[Supplied passage start]

Studio album by Meryn Cadell
- Released: September 14, 1993
- Recorded: 1993
- Genre: Pop
- Label: Sire
- Producers: John Tucker, Meryn Cadell

Meryn Cadell chronology
| Angel Food for Thought (1991) | Bombazine (1993) | 6 Blocks (1997) |

= Bombazine (album) =

Bombazine is the second album by the Canadian musician Meryn Cadell, released on September 14, 1993. The first single was "Window of Opportunity". Cadell supported the album with a North American tour.

==Production==
Recorded in Toronto, the album was produced by John Tucker and Cadell. Cadell considered creating music for film and television before deciding to proceed with Bombazine. She prioritized her lyrics, changing melodies to accommodate the language, if need be. Ben Mink cowrote "Window of Opportunity". The Rheostatics played on "Steam Clean Express". "Janet Clark" is about a teller who falls in love with the man who robs her bank. "Curb" concerns a woman stuck in traffic after breaking up with her boyfriend. "Jonny and Betty" is about a gay man and a lesbian who are high school classmates and who later marry. "Bark on the Tree" reflects on a dissolved romantic relationship. "Georgian Bay, 24 & Forevermore" is about feelings of disconnection.

==Critical reception==

The Toronto Star said that "Cadell here reveals her ample vocal skills, which bring to mind Joni Mitchell on several folkier numbers and—no doubt the influence of working with Ben Mink—the torch sound of k.d. lang"; the paper later listed the album as the seventh best of 1993. The Calgary Herald opined, "From the scat-rap rhythms of 'Jonny and Betty' to the haunting folkish-pop strains of 'Mirror Room', Meryn is diverse and sensual." The Globe and Mail stated that "she's managed to turn both more serious and more musical without losing any of her breezy nonchalance or charm."

[Supplied passage end]
[Provided records start]

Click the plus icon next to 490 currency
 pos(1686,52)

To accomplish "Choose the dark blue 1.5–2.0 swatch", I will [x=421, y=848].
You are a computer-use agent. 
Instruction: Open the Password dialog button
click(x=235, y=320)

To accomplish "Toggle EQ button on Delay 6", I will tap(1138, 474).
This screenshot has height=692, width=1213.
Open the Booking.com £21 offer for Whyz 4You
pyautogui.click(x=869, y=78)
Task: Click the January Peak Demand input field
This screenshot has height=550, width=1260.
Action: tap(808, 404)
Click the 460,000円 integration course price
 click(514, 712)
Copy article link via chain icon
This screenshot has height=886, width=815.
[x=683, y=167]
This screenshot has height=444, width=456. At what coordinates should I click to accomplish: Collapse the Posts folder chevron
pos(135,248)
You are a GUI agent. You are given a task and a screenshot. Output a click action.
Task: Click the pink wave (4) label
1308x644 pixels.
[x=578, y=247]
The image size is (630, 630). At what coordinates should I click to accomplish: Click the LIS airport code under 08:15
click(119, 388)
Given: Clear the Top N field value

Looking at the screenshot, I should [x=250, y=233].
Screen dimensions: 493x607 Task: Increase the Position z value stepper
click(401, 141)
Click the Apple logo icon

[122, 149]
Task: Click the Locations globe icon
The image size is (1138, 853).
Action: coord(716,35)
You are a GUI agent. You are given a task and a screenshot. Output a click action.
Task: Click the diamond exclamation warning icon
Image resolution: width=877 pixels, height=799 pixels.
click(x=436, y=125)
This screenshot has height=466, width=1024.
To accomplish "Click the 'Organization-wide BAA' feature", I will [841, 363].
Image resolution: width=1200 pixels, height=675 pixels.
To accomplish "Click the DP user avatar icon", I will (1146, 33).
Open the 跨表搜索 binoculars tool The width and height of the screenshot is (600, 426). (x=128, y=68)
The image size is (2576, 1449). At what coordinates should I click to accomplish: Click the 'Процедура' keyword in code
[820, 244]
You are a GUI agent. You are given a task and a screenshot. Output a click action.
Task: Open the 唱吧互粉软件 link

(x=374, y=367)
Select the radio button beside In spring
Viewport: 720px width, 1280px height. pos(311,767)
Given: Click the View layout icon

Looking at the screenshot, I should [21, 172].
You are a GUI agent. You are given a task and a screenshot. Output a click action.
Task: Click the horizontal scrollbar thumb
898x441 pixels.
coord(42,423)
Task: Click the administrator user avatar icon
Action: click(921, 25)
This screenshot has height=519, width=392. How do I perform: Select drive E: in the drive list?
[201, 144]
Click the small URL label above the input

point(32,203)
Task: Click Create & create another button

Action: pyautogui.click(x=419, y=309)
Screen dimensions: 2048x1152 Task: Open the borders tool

[Provided records end]

◆ Task instructions ◆
A: Rewrite the stretch of the listing from its start through the line containing "(x=374, y=367)", changing "Password" to "Login" and leaving everything else as it is; give only those lines.
B: Continue the article on the album Bombazine from where it stops.

◆ Responses by task ◆
A:
Click the plus icon next to 490 currency
 pos(1686,52)

To accomplish "Choose the dark blue 1.5–2.0 swatch", I will [x=421, y=848].
You are a computer-use agent. 
Instruction: Open the Login dialog button
click(x=235, y=320)

To accomplish "Toggle EQ button on Delay 6", I will tap(1138, 474).
This screenshot has height=692, width=1213.
Open the Booking.com £21 offer for Whyz 4You
pyautogui.click(x=869, y=78)
Task: Click the January Peak Demand input field
This screenshot has height=550, width=1260.
Action: tap(808, 404)
Click the 460,000円 integration course price
 click(514, 712)
Copy article link via chain icon
This screenshot has height=886, width=815.
[x=683, y=167]
This screenshot has height=444, width=456. At what coordinates should I click to accomplish: Collapse the Posts folder chevron
pos(135,248)
You are a GUI agent. You are given a task and a screenshot. Output a click action.
Task: Click the pink wave (4) label
1308x644 pixels.
[x=578, y=247]
The image size is (630, 630). At what coordinates should I click to accomplish: Click the LIS airport code under 08:15
click(119, 388)
Given: Clear the Top N field value

Looking at the screenshot, I should [x=250, y=233].
Screen dimensions: 493x607 Task: Increase the Position z value stepper
click(401, 141)
Click the Apple logo icon

[122, 149]
Task: Click the Locations globe icon
The image size is (1138, 853).
Action: coord(716,35)
You are a GUI agent. You are given a task and a screenshot. Output a click action.
Task: Click the diamond exclamation warning icon
Image resolution: width=877 pixels, height=799 pixels.
click(x=436, y=125)
This screenshot has height=466, width=1024.
To accomplish "Click the 'Organization-wide BAA' feature", I will [841, 363].
Image resolution: width=1200 pixels, height=675 pixels.
To accomplish "Click the DP user avatar icon", I will (1146, 33).
Open the 跨表搜索 binoculars tool The width and height of the screenshot is (600, 426). (x=128, y=68)
The image size is (2576, 1449). At what coordinates should I click to accomplish: Click the 'Процедура' keyword in code
[820, 244]
You are a GUI agent. You are given a task and a screenshot. Output a click action.
Task: Open the 唱吧互粉软件 link

(x=374, y=367)

B:
The Times Colonist called the songs "darker, spooky, enchanting and bruised... Real human stories of desperation, survival and triumph." The Washington Post stated, "There are echoes, too, of Suzanne Vega's mechanized folk pop on 'Voice for Gloria', but Cadell is far too distinctive, quirky and daring a writer for the comparisons to stick or the references to matter." The Knoxville News Sentinel praised the three spoken word pieces as the best tracks.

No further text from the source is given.